Inspired by the conviction of music producer Phil Spector for the 2003 murder of Lana Clarkson, researchers have discovered that when a gun is fired, gas from the muzzle escapes in a series of turbulent vortex rings that can cause blood spatter to reverse direction, splattering away from the shooter instead of toward them.

The work was published April 20 in Physics of Fluids in two related papers: one on the theoretical fluid physics and one on the experiments performed to prove the concept. The studies focused on muzzle gas, which escapes the gun immediately after a bullet is fired.

"[This] physics of the interaction between muzzle gases and back spatter hadn't been considered in a thorough way," said Jacob Michael, an assistant professor of mechanical engineering at Iowa State University. "I think one of the implications is that the predictive modeling of such an interaction can be implemented, potentially as a tool for forensics."

Producing the amount of energy required for a gunshot requires a rapid succession of chemical and physical reactions, starting with a small ignition of gunpowder that produces muzzle gas.
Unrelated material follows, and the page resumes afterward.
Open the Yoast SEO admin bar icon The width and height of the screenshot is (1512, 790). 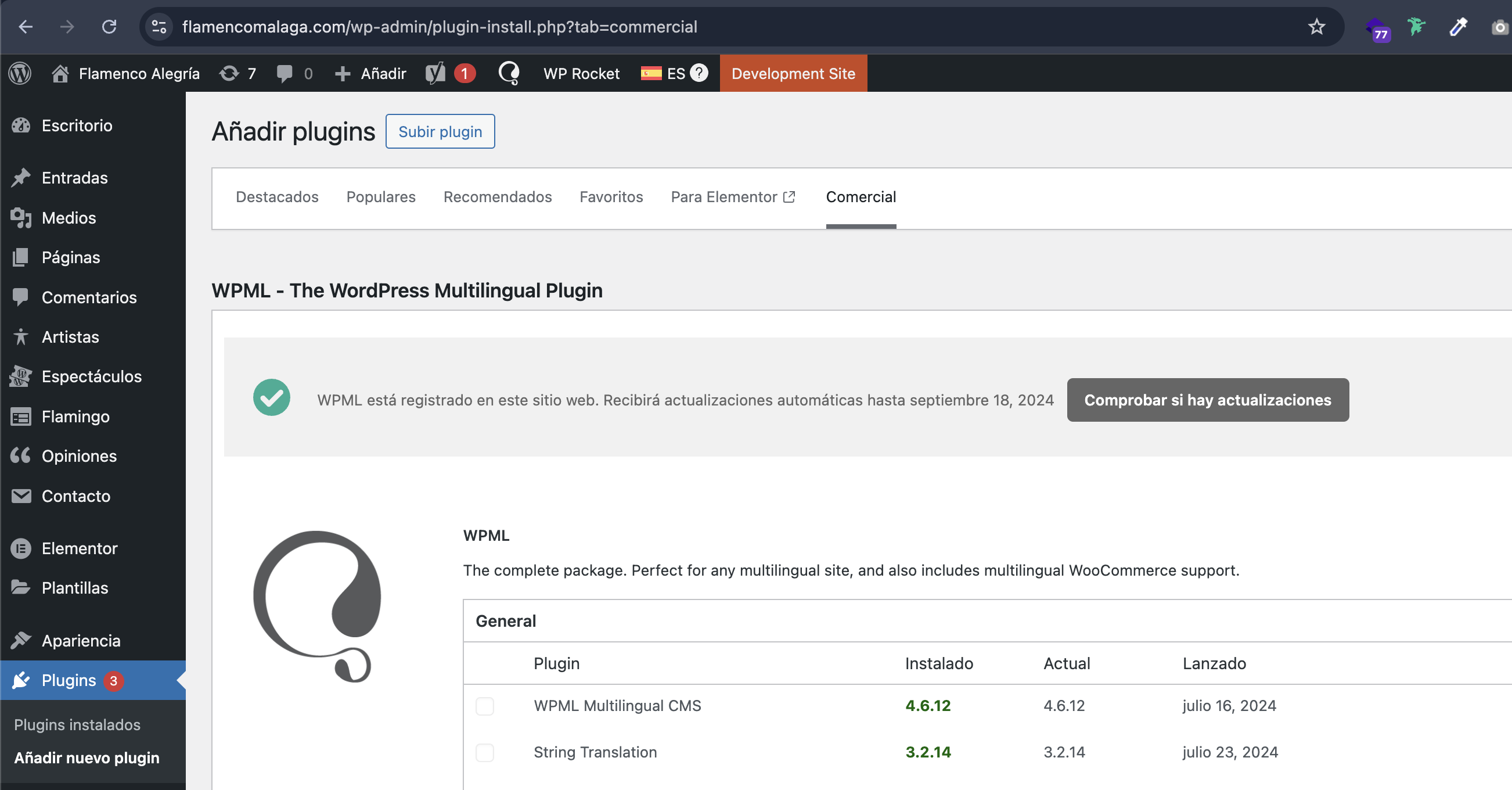(435, 73)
This process occurs "very rapidly," explained senior author Alexander Yarin, a distinguished professor in engineering at University of Illinois Chicago. The whole thing takes less than one hundred-thousandth of a second.
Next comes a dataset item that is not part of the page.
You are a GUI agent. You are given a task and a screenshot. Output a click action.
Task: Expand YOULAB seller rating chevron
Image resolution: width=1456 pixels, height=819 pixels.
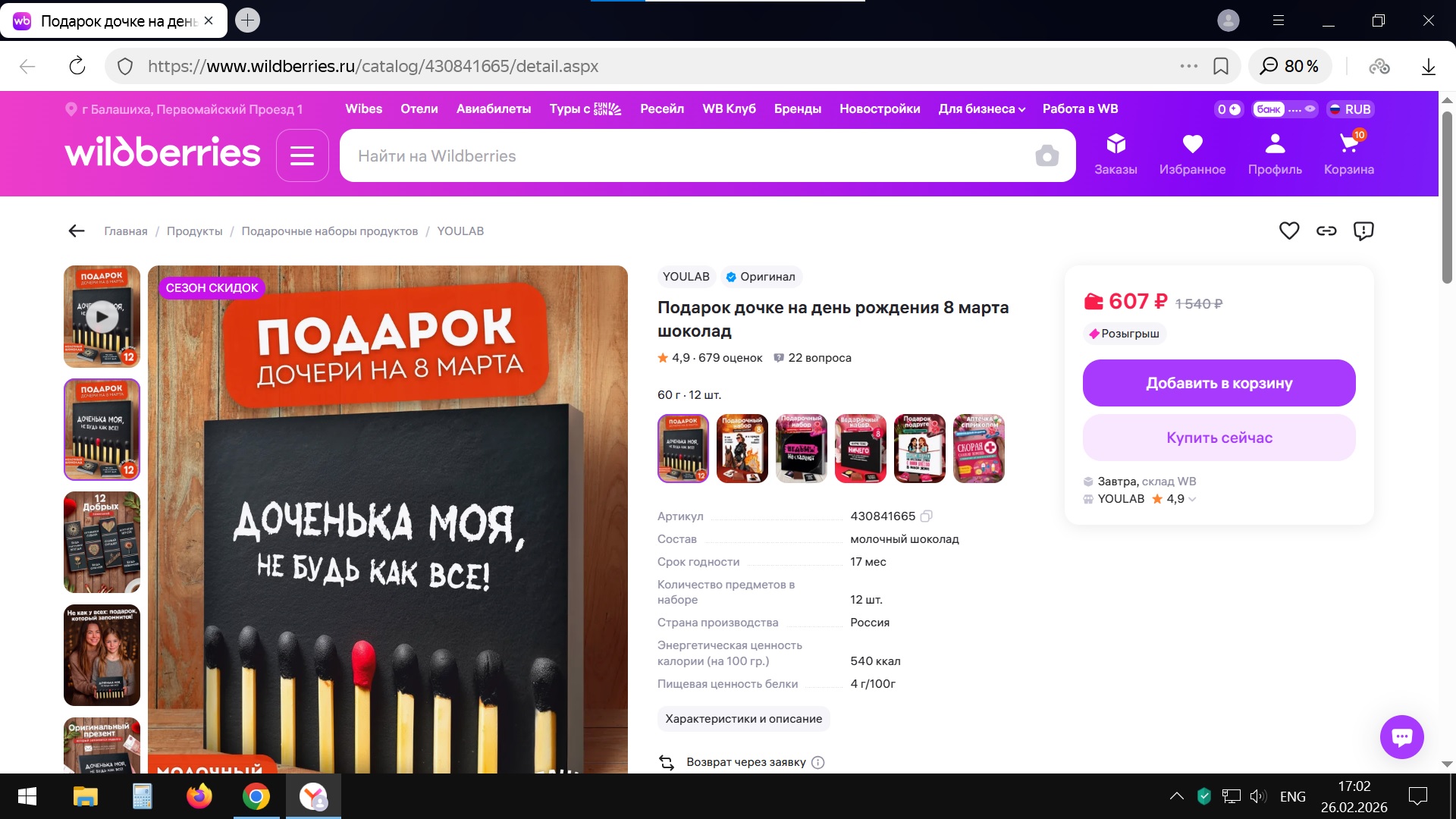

This rapid expulsion of gas is what causes the typical splatter of blood back toward the shooter.

"Depending on the distance to the target, what happens is the bullet penetrates and it actually generates back spatter," Michael said. "What we're looking at now is the interaction of this jet of gas that comes out of the firearm with that blood that's being sort of sprayed backwards."
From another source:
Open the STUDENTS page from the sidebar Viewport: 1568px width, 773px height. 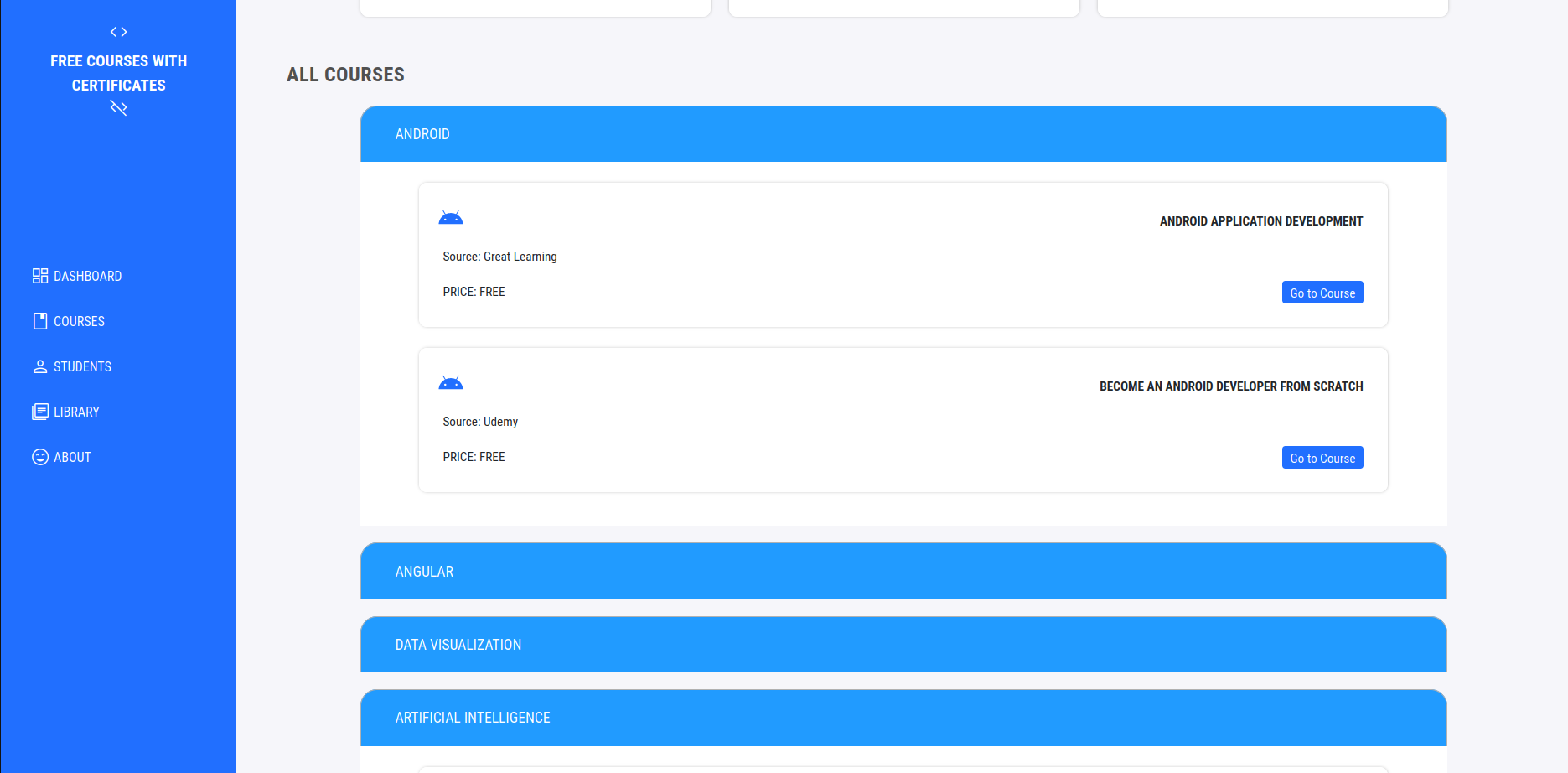[82, 366]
The researchers were inspired to undertake their project by a true crime mystery: the 2003 murder of actress Lana Clarkson.

In 2009, Phil Spector was convicted for the murder. However, it took several years to convict Spector, who died in January, because he claimed she had died by suicide. And — unusually, for a gunshot homicide — there was no blood spatter on Spector's clothing.

"The clothes of Phil Spector, which was a white outfit, was practically clean," Yarin said. "At that time I thought that maybe he wasn't guilty because he was clean."

Ultimately, an autopsy determined that the gun had been forced into her mouth, leading to Spector's conviction. However, how Spector's clothes stayed so clean if he had shot Turner remained a mystery, one that the researchers used physics to crack.

For the theoretical study, the team analyzed the interaction of blood with turbulent vortex rings using a mathematical model they had already developed about the interaction of fluids of different density.

"In our previous work, we determined the physical mechanism of backward spatter as an inevitable instability triggered by acceleration of a denser fluid, blood, toward a lighter fluid, air," Yarin said. "This is the so-called Rayleigh-Taylor instability, which is responsible for water dripping from a ceiling."

They predicted that blood droplets can become engulfed in the vortex rings from the muzzle and turned around, leading to unexpected directions of blood spatter.

"This means that such droplets can even land behind the victim, along with the forward splatter being caused by a penetrated bullet," said Yarin. "With a certain position of the shooter relative to the victim, it is possible for the shooter's clothing to remain practically free of bloodstains."

The researchers verified this model with experiments using swine blood. They placed it in a container where it could be held between two thin membranes, and set up an imaging system to capture the moment of impact.

They found that the gas from the muzzle had a significant impact on the direction of blood spatter, even finding that the vortex rings can cause secondary breakup of blood drops into smaller drops.

The researchers are next going to analyze the spatters produced by these muzzle gas interactions. In the meantime, they hope their work will see applications in forensic investigation, as so much scientific research has before.

"There is no miracle that physics interacts with forensic sciences," Yarin said. "Forensic science progress will always be driven by physics or biology or whatever. Thinking about DNA analysis and blood spatter analysis, all this is driven by science."

The studies, "Blood backspatter interaction with propellant gases" and "Experimental and numerical study of blood backspatter interaction with firearm propellant gases," published April 20 in Physics of Fluids, were authored by Nathaniel Sliefert and James B. Michael, Iowa State University; and Gen Li and Alexander L. Yarin, University of Illinois at Chicago.